あることに、強い怒りを感じておられる相談者でした。
「不安なんです」「モヤモヤするんです」というのは、比較的、チャンクダウンしやすい感情のような気がしています。
養成学校でも、不安やモヤモヤのなかみ、正体と、「色合い」を質問するように、と習っている。何が具体的に不安で、何が納得いかなくて、どれくらい不安なのか、ちょっとなのか何も手につかないくらいなのか・・・
私が相談者役で養成学校で「(自分のキャリアを邪魔する家族に)怒っているひと」設定で代表ロープレをやったときに、キャリコン役のクラスメートが固まってしまいました。
相談者が、理不尽な出来事に直面し、怒り心頭である状況。
相談者の気持ち=立腹
何にムカついているかは事実は質問してわかった。
でも、「怒り」て 何に怒ってるのかがわかった後、「あまりにわかりやすい気持ちだし、わかった気になってしまう」んだと肚落ちしたんです。
不安は不透明な袋に入ったガサガサいう複数の物、悲しみが淀んだ深い沼、みたいなイメージだとすると(どっちも分解しないと見えづらい)
「怒り」てなんというのか「彫刻」「絵画」のような気がしちゃうんです。作者の想いが、なーんかわかった気がしちゃう。

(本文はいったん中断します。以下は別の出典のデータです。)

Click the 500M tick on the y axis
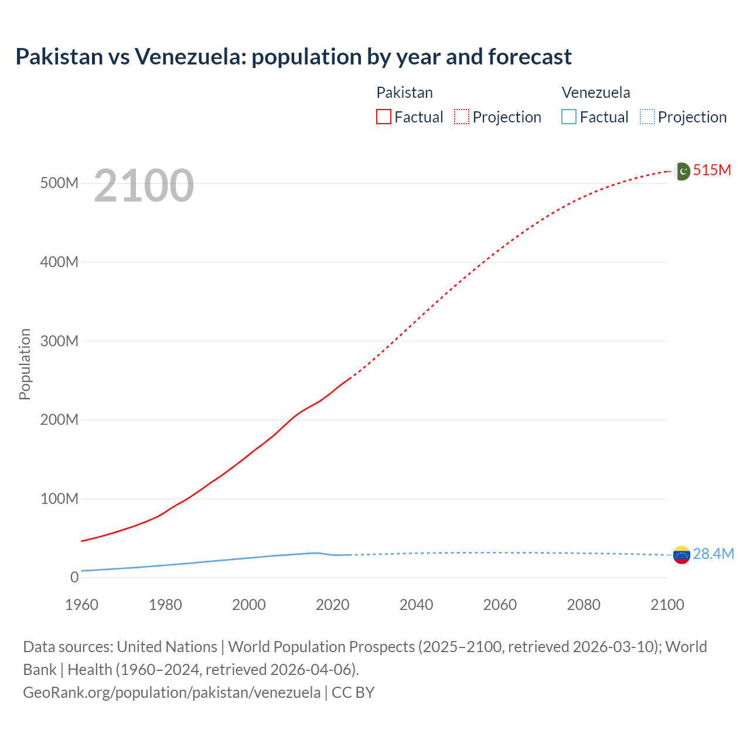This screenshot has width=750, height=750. coord(59,183)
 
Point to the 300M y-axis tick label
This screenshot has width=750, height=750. coord(59,341)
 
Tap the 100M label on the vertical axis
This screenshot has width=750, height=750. coord(59,499)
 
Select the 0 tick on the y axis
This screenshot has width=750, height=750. coord(74,577)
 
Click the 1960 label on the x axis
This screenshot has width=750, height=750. coord(81,605)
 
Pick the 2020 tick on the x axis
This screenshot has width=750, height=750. coord(332,605)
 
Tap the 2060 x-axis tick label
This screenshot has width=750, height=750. coord(500,605)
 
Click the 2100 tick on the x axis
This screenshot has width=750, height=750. coord(667,605)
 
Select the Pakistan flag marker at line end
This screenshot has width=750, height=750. coord(681,171)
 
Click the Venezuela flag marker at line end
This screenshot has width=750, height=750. coord(681,554)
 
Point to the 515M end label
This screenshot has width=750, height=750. coord(712,171)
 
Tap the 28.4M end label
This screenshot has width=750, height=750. coord(713,554)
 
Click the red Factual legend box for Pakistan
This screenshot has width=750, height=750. coord(384,117)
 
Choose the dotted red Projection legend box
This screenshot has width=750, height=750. coord(462,117)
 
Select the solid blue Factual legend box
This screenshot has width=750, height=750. coord(569,117)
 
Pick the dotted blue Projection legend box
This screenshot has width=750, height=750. coord(647,117)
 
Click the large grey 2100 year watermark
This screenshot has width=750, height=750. coord(144,186)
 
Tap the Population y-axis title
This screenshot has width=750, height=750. coord(25,364)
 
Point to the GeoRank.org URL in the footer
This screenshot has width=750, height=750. coord(172,693)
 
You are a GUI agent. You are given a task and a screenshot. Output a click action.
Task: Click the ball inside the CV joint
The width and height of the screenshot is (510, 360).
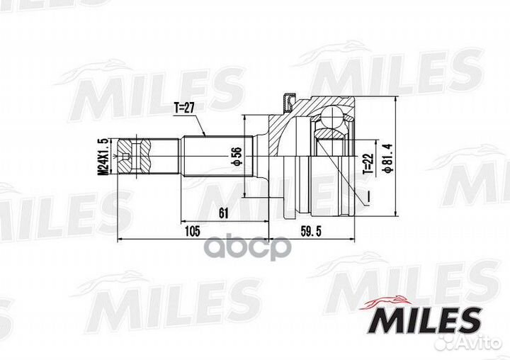pos(330,116)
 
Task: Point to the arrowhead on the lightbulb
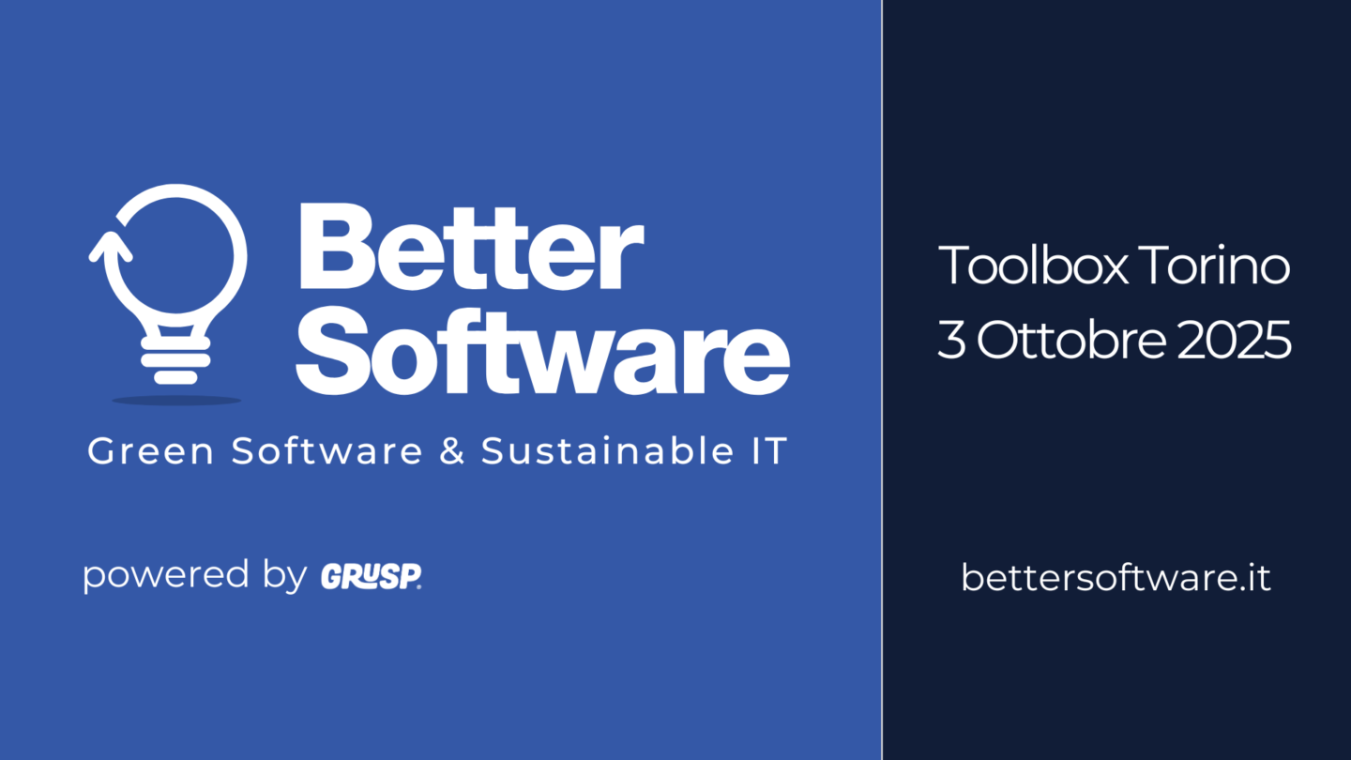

仁王像とか(あー、怒ってんな)原色で激しくバケツでペンキぶっかけたような「強い憤り」を感じる前衛抽象画とかみたいな。
そして、話している側も、ことに、男性相談者役は、『中年以降、技術、職人系の相談者役』ってちょっと言葉遣いも荒く態度もふてぶてしめの傾向があり(正直、私、これって一種の職業や学歴などの属性差別、思い込みなんじゃないのかな、て思うんだよ。キャリコン目指す男性はホワイトカラーの人が多いでしょ、人事部とか。普段あまり接さないんじゃないのかな、ブルーカラーの同世代男性や職人さんに。私はそっちの世界で生きてきたので思うけど、みんながみんな、初対面の相手に対して「~~なんスよ」てブスっと不機嫌面で話すわけじゃない。ステレオタイプの埼玉マイルドヤンキーみたいな設定の男性相談者役、多すぎです!! ホワトカラー大卒管理職人当りのいい紳士っていないの!?
・・・。そうか。そういう人ってもしかして、キャリコン不要なのか?
自分のことは自分で決められるスペックと豊かな人脈、コミュニケーションスキルがあるから、
わざわざお金払って赤の他人にキャリア相談に来ない説、に気づいてしまった。
相談者の〇〇不足てありますが、支援できないので論述にも書かないし言わないんだけど、設定相談者ってほぼ全員、根本問題は「性格と人柄」(あ、言っちゃダメなやつかコレ)
「腹立つんすよね」とステレオタイプな不機嫌キャラ相談者に言われると
その時点で、田中さん45歳山田さん40歳という個人のシルエットが消え
「あまり語彙の多くない、ヤバイとムカつく連発してそうな層の人」か。
じゃあ、もっと詳しくお気持ちを話していただけますか、ときいても
「え、だから・・・腹たつって言ってるじゃないスか」以外の答がかえってくる気がしない。実際、勇気を出して、もっとお気持ちをうかがっても、とふりましたが「・・・・・。腹立つんすよ」しか返ってこない。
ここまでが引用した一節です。